Illumio, as an example of a lightweight approach, uses the concept of four-dimensional labels and application ringfencing to simplify and automate the process of applying segmentation to a workload at the moment of its inception. It allows for suggesting segmentation boundaries automatically, or allowing the administrator to define these boundaries. This significantly reduces the risk that human intervention may inadvertently introduce an error.
Most heavy solutions, like Tetration, include options for applying tags to workloads in order to track them independently of IP addressing. That said, the process is “heavy,” complex, and requires a significant amount of initial human interaction and expertise to operationalize. And as you can guess, the more a process requires human intervention and expertise, the greater the risk for unintentional error.
When planning for automating workload segmentation, keep this rule in mind: the more complex the process, the higher the risk.
Introduce microservices, expect more workloads
The migration of application development from monolithic workloads to microservices introduces the effect of significantly increasing the number of workloads that need to be managed. With the advent of virtualization, a single bare-metal host could manage many VMs, each with its own IP address. And now, with the advent of microservices, each of these VMs can host many containerized constructs, resulting in even more IP addresses.
If every entity on a network with an IP address is defined as a workload, a microservices environment can make the number of workloads explode. The sheer number of workloads that need to be monitored requires a solution that can scale to very large numbers.
Visualization is paramount
Monitoring a workload means two basic things: enforcing policy and visualization. But how do you visualize what applications are doing to each other across a large number of workloads? Visualizing workload communication cannot be dependent on network segmentation. In the case of microservices, the need for visualization extends beyond VM-to-VM traffic and needs to include communication between pods, nodes, and services when using Kubernetes or OpenShift to orchestrate container lifecycles.

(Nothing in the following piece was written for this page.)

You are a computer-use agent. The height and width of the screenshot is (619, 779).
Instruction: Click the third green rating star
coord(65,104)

Heavy solutions, like Tetration, may enforce policy within a containerized environment, but visualizing application traffic within these constructs is limited. These solutions can often create a visual map of traffic between hosts, but the view stops there, and traffic between containerized constructs within a host is missing. On the other hand, a lightweight solution extends visibility all the way from bare-metal hosts into VMs and all containerized constructs within any host. All workloads, whether monolithic or containerized, are fully visible when Illumio, for example, builds its application dependency map.

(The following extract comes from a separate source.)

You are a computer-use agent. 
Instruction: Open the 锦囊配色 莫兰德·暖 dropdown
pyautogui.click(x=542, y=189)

Visualizing all application traffic and behavior, regardless of how it is hosted, is essential as your workloads evolve across hybrid cloud and different compute resources, across both on-premises data centers and public cloud fabrics. Visualization becomes more important as these details become more complex and dynamic, in order to create and enforce human-readable, declarative policy.
The bottom line
When deciding how to implement workload segmentation at scale and in an automated fashion, a lean and streamlined approach is the only viable option. Similar to how deploying a speedboat is sometimes a better choice than deploying a battleship if the goal is speed and agility on the water, the same applies to how micro-segmentation is deployed across modern hybrid clouds and compute fabrics. Reduce complexity and keep the solution “lightweight,” not “heavy”.